No solicitation exists at this time. This is a market research effort. The CDC intends to issue an order using one of the HHS Mandatory-Use Contract Vehicles per HHS Acquisition Alert 2025-01.

• Interested parties should submit responses via email to al00@cdc.gov by June 29, 2026.
• Responses should be in Microsoft Word or Adobe PDF format.
• Responses are limited to 10 pages or less.
• Respondents need not answer every subpart; analogous experience is acceptable.
• The government will not provide feedback or evaluations on submissions.

This RFI specifically seeks to assess the availability and capability of small businesses (Small Disadvantaged Businesses, Certified 8(a), Service-Disabled Veteran-Owned Small Businesses, HUBZone Small Businesses, Woman-Owned Small Businesses) and large businesses.

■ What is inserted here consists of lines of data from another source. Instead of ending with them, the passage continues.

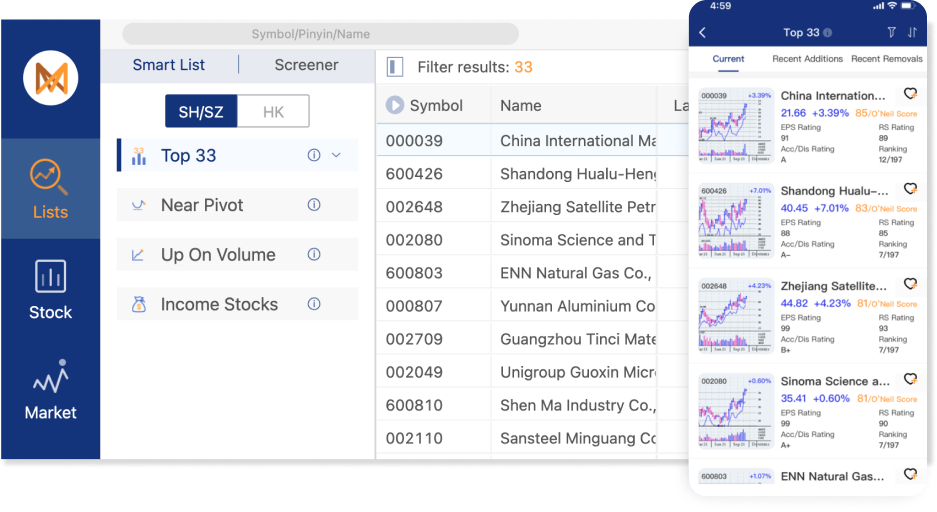Expand the Top 33 chevron
This screenshot has height=512, width=937.
pyautogui.click(x=336, y=155)
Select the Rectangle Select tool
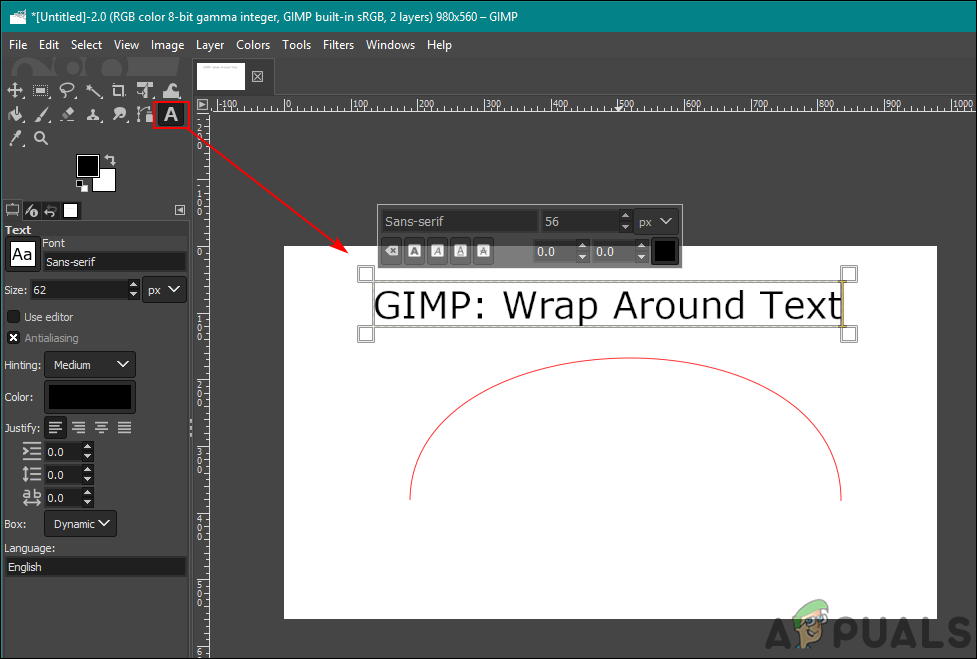Screen dimensions: 977x659 [41, 91]

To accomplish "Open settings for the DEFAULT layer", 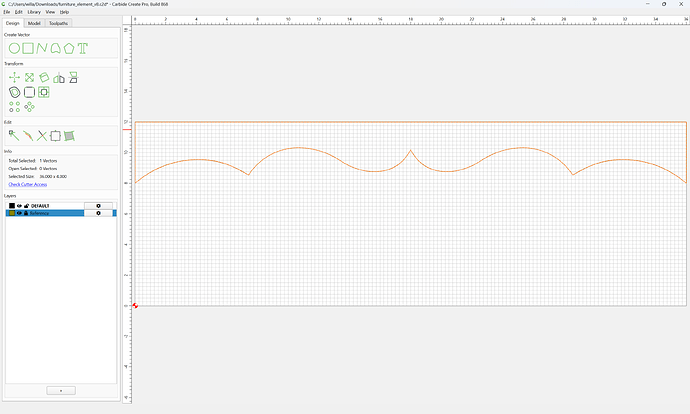I will [x=99, y=206].
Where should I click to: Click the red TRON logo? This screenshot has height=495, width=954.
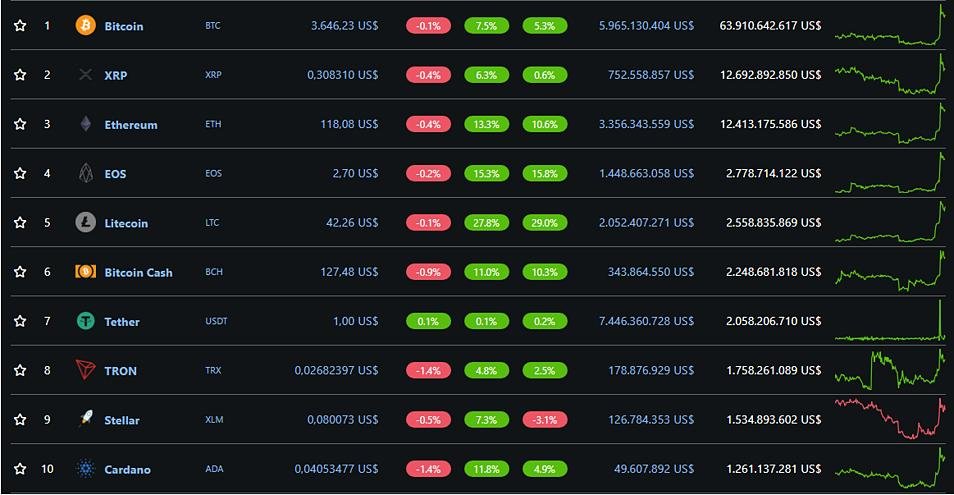(x=86, y=370)
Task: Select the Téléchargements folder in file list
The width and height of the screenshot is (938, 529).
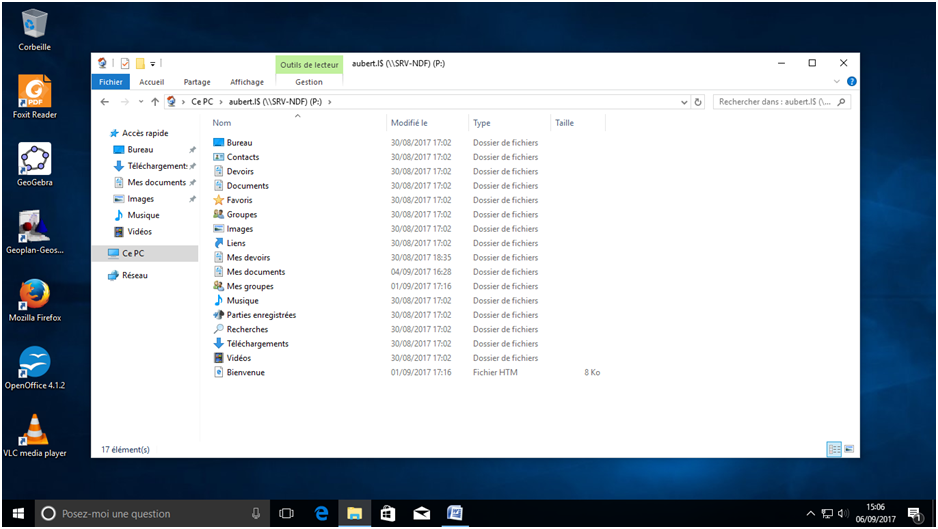Action: [x=257, y=344]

The CDC will evaluate whether small business set-aside approaches are feasible and assess opportunities for partial set-asides or reserved awards.

Respondents are also requested to provide contract recommendations regarding solicitation document structure (PWS or SOO), Task Areas, CLIN structures, and contract mechanisms to drive innovation. They should also describe sample cost scenarios for hybrid environments and identify if services can be broken into logical service towers to increase competition or small business participation. If a respondent is not a small business, they should identify subcontracting opportunities for small businesses.